This helps solve a major problem that all automakers face when implementing batteries. “You can optimize for charging speed, energy density, or cost,” Campbell says. “But the biggest challenge is creating a balanced increase in all of those factors at the same time. We’re getting automakers out of that difficult situation. They don’t have to make that difficult trade-off between charging speed and energy density. They can keep the same durability, energy density, and range, but they can suddenly get much faster and more consistent charging by adopting Breathe Charge. The built-in software is essentially a drop-in replacement for the kind of lookup table that they’ve built in and that they get from the cell manufacturers. It replaces that with a real-time physics-based battery model.”

The benefits can be significant. “For Volvo, in typical environmental conditions, we can help them and their customers reduce charging times by up to 30 percent,” says Campbell. “When we go outside that normal window, that number can often be even greater, for example in very hot or cold conditions. In addition, as the battery ages, the traditional look-up table approach can’t adapt as well. Volvo will be able to deliver personal benefits to a great many drivers.”

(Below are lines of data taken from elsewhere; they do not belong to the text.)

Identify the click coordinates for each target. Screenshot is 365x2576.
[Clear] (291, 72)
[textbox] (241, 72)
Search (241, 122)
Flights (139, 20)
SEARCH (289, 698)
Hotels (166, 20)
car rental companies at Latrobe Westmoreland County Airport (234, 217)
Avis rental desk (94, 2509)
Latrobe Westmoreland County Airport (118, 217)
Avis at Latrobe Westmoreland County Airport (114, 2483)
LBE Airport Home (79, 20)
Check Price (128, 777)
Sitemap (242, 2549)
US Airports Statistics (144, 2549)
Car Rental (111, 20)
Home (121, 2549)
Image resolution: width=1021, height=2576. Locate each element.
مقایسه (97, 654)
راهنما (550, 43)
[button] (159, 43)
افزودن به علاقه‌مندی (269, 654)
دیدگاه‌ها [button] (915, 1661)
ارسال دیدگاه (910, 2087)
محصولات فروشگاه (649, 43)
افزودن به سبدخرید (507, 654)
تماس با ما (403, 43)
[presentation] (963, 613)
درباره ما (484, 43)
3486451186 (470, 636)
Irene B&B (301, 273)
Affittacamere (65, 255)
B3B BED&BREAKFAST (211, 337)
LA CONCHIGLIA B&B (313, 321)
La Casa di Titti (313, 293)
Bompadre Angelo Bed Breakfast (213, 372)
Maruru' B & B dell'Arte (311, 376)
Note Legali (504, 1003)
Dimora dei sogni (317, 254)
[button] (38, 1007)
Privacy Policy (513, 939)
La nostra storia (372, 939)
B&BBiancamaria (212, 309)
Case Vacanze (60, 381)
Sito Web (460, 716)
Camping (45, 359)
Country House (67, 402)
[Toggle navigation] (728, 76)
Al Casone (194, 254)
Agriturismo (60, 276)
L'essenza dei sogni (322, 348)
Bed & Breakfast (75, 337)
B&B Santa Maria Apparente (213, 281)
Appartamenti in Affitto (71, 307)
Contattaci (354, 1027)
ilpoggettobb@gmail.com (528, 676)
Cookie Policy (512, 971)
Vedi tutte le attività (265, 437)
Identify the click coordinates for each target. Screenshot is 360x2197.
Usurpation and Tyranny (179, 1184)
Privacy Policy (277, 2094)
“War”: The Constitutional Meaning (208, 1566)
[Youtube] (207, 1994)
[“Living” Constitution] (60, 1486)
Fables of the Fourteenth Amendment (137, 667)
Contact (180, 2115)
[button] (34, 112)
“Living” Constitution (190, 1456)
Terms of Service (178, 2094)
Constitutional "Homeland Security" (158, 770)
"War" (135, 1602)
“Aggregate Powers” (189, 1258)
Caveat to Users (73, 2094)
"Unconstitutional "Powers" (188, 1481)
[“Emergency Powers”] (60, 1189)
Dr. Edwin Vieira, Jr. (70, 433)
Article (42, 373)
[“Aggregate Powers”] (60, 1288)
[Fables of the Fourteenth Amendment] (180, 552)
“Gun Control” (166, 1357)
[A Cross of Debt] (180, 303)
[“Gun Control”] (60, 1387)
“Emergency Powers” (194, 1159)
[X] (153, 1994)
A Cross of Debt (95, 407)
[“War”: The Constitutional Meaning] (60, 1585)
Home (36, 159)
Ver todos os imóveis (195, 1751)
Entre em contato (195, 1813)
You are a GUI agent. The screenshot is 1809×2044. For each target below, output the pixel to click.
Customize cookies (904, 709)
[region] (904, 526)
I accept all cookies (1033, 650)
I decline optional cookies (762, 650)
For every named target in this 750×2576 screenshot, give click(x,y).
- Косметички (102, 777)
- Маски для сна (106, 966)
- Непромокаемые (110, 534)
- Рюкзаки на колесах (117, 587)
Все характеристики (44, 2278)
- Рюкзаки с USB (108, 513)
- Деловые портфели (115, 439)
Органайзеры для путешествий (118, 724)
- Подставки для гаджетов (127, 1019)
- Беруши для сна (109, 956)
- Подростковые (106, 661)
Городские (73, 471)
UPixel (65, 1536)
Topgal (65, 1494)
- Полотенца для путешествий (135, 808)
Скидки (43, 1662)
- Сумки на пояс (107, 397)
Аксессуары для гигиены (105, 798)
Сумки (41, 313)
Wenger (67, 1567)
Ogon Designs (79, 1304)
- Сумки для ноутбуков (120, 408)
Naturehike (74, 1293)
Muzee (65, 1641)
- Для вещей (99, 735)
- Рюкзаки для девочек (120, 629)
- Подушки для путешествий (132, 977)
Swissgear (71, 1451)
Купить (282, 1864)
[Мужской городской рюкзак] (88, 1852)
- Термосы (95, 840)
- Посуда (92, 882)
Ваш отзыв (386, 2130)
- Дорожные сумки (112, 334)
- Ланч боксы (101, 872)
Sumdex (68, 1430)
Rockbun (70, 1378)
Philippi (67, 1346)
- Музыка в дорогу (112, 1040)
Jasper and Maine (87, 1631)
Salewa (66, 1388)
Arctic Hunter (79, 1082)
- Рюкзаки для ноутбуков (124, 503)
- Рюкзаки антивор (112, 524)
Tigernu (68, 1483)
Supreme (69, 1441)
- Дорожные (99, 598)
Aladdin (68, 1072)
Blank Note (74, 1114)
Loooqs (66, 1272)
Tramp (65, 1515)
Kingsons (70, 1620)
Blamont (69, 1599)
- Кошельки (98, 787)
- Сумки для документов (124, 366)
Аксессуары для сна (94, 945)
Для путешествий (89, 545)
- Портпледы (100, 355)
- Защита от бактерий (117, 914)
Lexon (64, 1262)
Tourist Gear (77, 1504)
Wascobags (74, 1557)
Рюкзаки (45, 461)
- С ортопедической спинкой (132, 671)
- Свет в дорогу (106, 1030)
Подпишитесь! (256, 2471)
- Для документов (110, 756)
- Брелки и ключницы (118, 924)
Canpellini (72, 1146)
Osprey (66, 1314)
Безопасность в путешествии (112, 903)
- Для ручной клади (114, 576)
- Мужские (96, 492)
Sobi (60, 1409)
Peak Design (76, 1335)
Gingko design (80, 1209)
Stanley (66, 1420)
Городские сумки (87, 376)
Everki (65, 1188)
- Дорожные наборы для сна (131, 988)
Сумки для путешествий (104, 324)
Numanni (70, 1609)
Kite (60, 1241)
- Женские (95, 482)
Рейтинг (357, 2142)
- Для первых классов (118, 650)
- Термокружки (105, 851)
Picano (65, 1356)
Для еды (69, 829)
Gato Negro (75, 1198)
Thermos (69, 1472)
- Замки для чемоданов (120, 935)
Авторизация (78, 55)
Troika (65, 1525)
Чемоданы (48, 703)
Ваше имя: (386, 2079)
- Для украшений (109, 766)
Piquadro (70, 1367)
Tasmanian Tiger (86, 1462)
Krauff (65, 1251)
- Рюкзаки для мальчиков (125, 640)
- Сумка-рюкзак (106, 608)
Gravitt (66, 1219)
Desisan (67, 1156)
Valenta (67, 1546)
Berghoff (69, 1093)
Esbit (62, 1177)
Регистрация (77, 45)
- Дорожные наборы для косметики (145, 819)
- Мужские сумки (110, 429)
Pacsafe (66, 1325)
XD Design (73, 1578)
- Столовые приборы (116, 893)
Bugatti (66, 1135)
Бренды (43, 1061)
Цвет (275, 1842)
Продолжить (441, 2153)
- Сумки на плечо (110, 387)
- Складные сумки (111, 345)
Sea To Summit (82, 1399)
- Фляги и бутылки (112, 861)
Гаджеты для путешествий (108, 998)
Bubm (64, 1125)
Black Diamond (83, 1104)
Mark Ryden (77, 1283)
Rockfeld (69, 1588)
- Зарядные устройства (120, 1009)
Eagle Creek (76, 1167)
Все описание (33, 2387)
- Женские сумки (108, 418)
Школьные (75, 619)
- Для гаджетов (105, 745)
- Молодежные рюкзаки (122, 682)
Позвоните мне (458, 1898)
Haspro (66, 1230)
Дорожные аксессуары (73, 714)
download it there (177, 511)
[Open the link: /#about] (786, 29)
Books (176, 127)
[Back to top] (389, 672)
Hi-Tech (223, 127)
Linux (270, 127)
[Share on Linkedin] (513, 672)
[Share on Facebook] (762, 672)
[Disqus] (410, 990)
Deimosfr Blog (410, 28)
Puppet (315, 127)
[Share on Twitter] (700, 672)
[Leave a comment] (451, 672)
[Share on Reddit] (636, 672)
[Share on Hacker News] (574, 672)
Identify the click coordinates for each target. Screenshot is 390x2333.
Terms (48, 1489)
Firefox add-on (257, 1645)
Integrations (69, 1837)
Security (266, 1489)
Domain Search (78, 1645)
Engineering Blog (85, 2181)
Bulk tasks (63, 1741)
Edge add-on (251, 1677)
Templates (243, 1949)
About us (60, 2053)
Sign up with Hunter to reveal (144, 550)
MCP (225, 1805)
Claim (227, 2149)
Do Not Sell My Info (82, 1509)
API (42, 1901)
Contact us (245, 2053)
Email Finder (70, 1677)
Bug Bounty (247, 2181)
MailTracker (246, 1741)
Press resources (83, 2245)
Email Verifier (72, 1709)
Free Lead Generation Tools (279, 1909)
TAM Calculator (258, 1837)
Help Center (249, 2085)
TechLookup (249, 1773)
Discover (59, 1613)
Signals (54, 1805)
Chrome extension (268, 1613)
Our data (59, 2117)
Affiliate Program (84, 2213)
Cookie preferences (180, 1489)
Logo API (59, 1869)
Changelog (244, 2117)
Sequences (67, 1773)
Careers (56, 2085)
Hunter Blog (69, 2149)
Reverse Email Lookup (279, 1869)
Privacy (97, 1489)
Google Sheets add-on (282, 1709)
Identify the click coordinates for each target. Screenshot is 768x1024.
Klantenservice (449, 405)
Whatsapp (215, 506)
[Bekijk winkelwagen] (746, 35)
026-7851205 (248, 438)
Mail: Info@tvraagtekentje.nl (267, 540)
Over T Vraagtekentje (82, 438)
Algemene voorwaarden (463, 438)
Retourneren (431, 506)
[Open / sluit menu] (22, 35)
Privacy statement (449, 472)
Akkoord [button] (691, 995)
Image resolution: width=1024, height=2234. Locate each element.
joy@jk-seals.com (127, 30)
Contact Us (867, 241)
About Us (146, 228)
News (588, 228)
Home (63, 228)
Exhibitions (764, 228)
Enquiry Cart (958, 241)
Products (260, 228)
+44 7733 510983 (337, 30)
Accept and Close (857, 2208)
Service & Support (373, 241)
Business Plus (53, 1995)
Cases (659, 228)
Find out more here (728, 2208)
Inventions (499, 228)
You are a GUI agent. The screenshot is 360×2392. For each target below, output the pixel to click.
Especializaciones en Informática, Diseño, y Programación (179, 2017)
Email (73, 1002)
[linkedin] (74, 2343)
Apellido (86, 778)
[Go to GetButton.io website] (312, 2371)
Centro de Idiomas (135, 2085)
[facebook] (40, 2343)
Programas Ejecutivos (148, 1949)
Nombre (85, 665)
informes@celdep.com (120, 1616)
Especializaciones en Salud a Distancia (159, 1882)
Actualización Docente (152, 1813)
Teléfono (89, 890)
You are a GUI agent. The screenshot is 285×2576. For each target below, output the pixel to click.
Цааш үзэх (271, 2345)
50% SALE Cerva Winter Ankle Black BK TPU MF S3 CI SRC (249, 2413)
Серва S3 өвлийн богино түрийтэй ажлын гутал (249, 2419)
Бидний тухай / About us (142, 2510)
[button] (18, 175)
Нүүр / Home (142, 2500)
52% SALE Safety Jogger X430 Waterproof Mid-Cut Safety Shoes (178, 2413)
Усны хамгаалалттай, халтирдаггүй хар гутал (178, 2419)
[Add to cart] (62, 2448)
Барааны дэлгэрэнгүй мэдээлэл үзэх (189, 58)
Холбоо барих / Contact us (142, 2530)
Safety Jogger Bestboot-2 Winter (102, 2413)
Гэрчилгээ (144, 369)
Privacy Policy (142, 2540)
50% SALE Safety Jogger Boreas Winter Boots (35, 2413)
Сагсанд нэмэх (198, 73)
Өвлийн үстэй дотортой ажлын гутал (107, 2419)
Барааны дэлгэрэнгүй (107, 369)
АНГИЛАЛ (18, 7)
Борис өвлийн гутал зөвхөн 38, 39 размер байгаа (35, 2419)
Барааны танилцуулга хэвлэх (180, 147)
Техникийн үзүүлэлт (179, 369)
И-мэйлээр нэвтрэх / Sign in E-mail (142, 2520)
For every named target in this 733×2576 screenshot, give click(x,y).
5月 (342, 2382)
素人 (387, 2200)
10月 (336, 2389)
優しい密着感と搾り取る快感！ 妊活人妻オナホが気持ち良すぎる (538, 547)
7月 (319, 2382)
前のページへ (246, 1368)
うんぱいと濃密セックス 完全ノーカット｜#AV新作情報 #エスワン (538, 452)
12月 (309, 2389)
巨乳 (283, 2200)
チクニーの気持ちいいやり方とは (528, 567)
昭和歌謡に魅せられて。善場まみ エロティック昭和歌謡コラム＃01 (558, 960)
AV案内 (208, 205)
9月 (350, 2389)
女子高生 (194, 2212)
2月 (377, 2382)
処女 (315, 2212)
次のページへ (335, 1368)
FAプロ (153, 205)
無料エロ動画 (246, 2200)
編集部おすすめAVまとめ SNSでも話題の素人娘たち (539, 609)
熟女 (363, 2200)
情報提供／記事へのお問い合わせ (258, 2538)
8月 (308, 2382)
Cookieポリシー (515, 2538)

Breathe says its software is much more capable of extracting performance than a pre-configured table of values. “As we move toward software-defined battery systems, we can start developing batteries that are less susceptible to these incredibly painful trade-offs,” Campbell says. “Right now, the automotive industry is incredibly focused on charge consistency and performance.” Breathe believes its technology can deliver both, as part of the transition to software-defined vehicles.

“The extent to which software impacts the battery system will become more and more embedded in the workflow of the industry,” Campbell concludes. “Today, we are just scratching the surface of how software will impact the battery system and the overall end-user experience of the vehicle. The type of performance we will experience as end users will be significantly better than what we are experiencing today and have experienced in decades.”